Unsettling Calm

I’ve always prided myself for being calm. 

In high school, I remember Mrs. R, my english teacher, saying she could never read me.  Nothing profound to be read in the comment.  Back then, announcing a surprise quiz was enough to elicit a jolt on any student! But not me, I guess.  I was simply, in today’s language, “deadma”.  I figured it was one of those things I have no control of – teacher’s whims, there will be a quiz whether I like it or, and it was best to keep my wits together. 

And this is how it was and still is, I would remain cool even in the most challenging of times, scary times, and on occasions that I am not, I would  just give the air of it. 

An important pleading was due for filing the following Monday.  It was Friday and I have yet to write a word.  My thoughts were going crazy,  I have yet to hold on a solid convincing argument.  But I calmly told my superiors they’ll have it on their table early Monday morning.  And so they did.

Two (2) witnesses did not show up as scheduled, leaving me with only one (1) who I haven’t even talked to much less prepared.  Court asks if I was ready.  Told them I was.  Elicited answers from my witness for more or less an hour, for questions I developed along the way.    Even if deep inside, I wanted to wring the neck of my co-prosecutor for his botched subpoena. 

I am Ms.
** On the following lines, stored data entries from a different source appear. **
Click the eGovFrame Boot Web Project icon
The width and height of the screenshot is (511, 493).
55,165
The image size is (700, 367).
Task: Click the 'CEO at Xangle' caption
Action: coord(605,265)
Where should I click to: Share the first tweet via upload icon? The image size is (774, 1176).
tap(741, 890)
Cool, calm under pressure.

I am Superwoman, able to juggle the demands of work and motherhood all together.

I am Chill Babe, a ready smile and a thumbs up sign always available to anyone.

 

Until I cried buckets for another contestant being voted off “American Idol”.  

My heart ached for this young man who despite his “incapacities/challenges” was able to become a musical inspiration to the world.
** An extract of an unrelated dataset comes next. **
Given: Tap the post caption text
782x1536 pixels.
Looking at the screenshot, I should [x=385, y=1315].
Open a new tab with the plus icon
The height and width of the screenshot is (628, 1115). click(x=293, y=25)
But deeper was my pain for myself, untold, withheld.

It was then that I realized that I was…tired.  Oh, so tired.

 

I was tired of work, I was tired of doing errands and household chores.

I was tired of staying up late for Nina.  (Oh, how bad that sounds!)

I was tired of being Ms. Cool.  Chillin when I didn’t have to.

When there was so much to be said.

So much that had to be revealed and let out.

 

Sometimes, there’s no pride in being calm. 

 
  

 

Comments on: "Unsettling Calm" (2)

  1. shoegirl said:

    ah! i can only imagine how exhausted you are!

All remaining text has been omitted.